The Naikon hackers, active for the last five years, have a repertoire of 48 backdoor commands in their toolset to exploit victims. The name Naikon is a reference to a name that is found in the code the hacker group uses.
“It was derived from the user-agent string [which Naikon] hard-coded into one of the group’s backdoors, one that exclusively they use: Nokian95,” Kurt Baumgartner, principal security researcher at Kaspersky Lab, told eWEEK.
The Nokian95 backdoor is dropped as part of a spear-phish attack that tricks users into clicking on something that will trigger a payload installation, Baumgartner said, adding that there has never has been accurate and robust reporting on the Naikon group.
In recent months, other security firms, notably FireEye, have reported on nation-state-backed hacking activities in Southeast Asia.
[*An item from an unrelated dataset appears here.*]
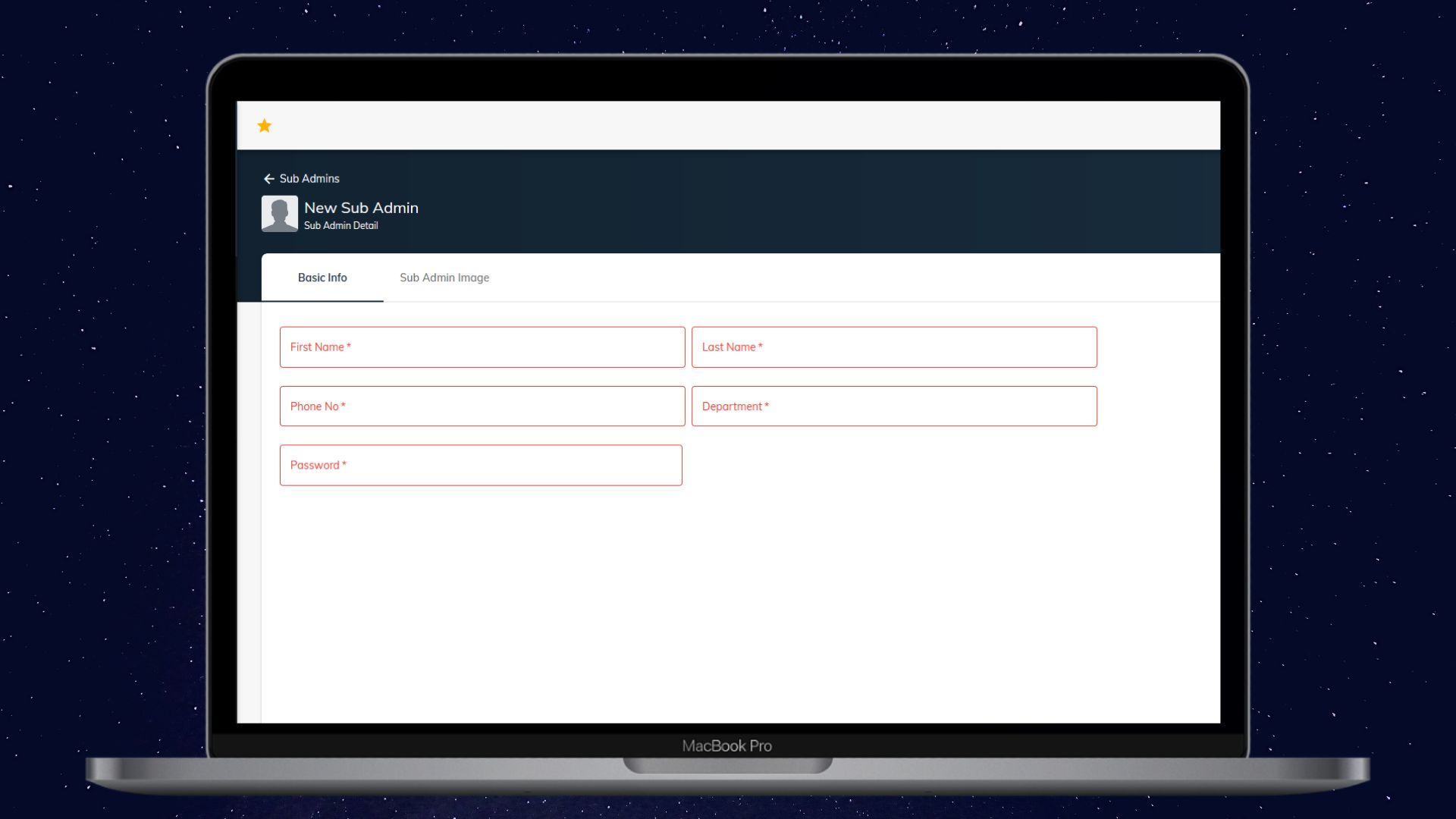Click empty tab strip right of Sub Admin Image
Image resolution: width=1456 pixels, height=819 pixels.
click(863, 278)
FireEye has dubbed one such group APT30, which has been active since 2005 targeting governments and journalists.
“There does not seem to be a direct connection between Naikon and other APT operations,” Baumgartner said.
The backdoor that Naikon threat group uses has 48 available commands to enable attackers to remotely control and remove data from victims’ systems. Kaspersky’s research also found that the code Naikon uses is platform-independent and has the ability to intercept the entire network traffic of a target.
One interesting tactic Naikon uses is that the group places a proxy server within a given country’s borders in order to support real-time connections and data exfiltration.
“When a proxy is required, they will set it up within any one of many hosting providers that they can find within the target country,” Baumgartner explained.
Naikon also uses a specific individual human operator that focuses on each target country in order to fully understand cultural aspects that could help the group to infiltrate victims’ systems.
The group makes extensive use of the CVE-2012-0158 vulnerability that was first disclosed and patched in April 2012. That vulnerability is a Microsoft Windows operating system flaw that could allow remote code execution.
Naikon has been able to use the CVE-2012-0158 exploit effectively for years, Baumgartner said.
“When it’s completely patched at a target site, the target site was not necessarily safe,” Baumgartner said. “The Naikon APT [advanced persistent threat] uses other tuned social engineering techniques.”
Other researchers have emphasized the growing risk of old vulnerabilities enabling exploitation. Hewlett-Packard’s 2015 Cyber Risk Report found that 44 percent of breaches could be attributed to patched vulnerabilities that were between 2 and 4 years old.